Beyond relevance, you need filtering. Does the user have permission to see this content? Is the chunk from a document that is still current and valid? Building metadata indexing alongside your vector index from the start is much cheaper than retrofitting it after your corpus has grown to thousands of documents.

Layer 3: Generation

Given genuinely good context, modern LLMs generate reasonable answers most of the time. The system fails when the context does not actually contain the answer and the model hallucinates one anyway, when the context is too long and relevant information gets lost in the middle, or when the query is ambiguous and the model silently picks the wrong interpretation.

For the hallucination problem, the most reliable fix is explicit "I do not know" instructions in your system prompt combined with confidence calibration. Prompt the model to acknowledge uncertainty and cite sources rather than generate plausible-sounding answers from memory.

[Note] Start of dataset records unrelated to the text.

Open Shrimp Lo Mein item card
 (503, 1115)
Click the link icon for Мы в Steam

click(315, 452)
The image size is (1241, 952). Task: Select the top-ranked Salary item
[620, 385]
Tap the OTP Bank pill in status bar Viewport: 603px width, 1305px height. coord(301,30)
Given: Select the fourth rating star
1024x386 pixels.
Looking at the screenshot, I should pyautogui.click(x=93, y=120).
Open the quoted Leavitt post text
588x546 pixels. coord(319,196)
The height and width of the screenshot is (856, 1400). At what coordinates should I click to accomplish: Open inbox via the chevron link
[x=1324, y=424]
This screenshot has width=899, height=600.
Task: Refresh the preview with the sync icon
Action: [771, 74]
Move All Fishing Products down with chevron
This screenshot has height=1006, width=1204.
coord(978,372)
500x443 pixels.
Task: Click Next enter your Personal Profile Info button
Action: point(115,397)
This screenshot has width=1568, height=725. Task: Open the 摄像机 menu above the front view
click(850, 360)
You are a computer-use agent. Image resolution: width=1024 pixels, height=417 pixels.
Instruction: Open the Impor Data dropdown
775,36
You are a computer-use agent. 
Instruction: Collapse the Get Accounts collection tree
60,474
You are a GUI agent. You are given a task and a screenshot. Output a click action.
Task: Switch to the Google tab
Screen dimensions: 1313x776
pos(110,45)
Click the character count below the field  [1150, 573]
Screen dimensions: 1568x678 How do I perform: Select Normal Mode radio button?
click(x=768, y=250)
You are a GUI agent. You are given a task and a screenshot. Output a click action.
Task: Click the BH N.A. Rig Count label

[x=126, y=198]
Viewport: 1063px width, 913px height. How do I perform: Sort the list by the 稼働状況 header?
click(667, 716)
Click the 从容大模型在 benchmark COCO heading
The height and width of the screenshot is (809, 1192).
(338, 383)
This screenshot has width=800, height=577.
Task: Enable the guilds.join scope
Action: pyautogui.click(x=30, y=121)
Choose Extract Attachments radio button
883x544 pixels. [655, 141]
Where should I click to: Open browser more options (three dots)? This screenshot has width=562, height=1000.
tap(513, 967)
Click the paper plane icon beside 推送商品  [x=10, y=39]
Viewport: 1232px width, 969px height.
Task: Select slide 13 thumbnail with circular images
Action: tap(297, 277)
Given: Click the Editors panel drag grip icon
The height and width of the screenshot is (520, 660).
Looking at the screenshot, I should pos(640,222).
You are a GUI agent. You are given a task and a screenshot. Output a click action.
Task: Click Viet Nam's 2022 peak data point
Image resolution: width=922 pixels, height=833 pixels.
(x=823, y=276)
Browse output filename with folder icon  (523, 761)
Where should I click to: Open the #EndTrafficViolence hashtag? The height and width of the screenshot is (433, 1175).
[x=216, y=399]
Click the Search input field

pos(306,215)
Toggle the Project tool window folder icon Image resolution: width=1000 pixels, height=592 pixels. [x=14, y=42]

For the context length problem, do not just stuff chunks in document order. Order them by relevance score, use compression where the content allows it, and test systematically at different context lengths with your specific models. The sweet spot varies significantly by model.

The evaluation problem everyone underestimates

The hardest part of RAG in production is not the initial build. It is knowing when the system is actually working. You need three distinct metrics:

  • Hit rate: did retrieval return the right chunks at all?
  • Faithfulness: is the generated answer actually grounded in the retrieved context?
  • Correctness: is the answer right from the user's perspective?

Tools like Ragas and LangSmith help, but automated metrics are not substitutes for human evaluation on your specific domain. Budget for a monthly review of 100 production queries by someone who actually understands the content. This is the step that catches systematic failures that automated scoring misses, which in our experience is most of the failures that matter.

If you are planning to ship a RAG feature, budget for a proper evaluation harness before writing any retrieval code, two to three months of iteration on the retrieval and ranking layers, and ongoing human evaluation after launch. The teams that succeed treat RAG as a product discipline, not a configuration exercise.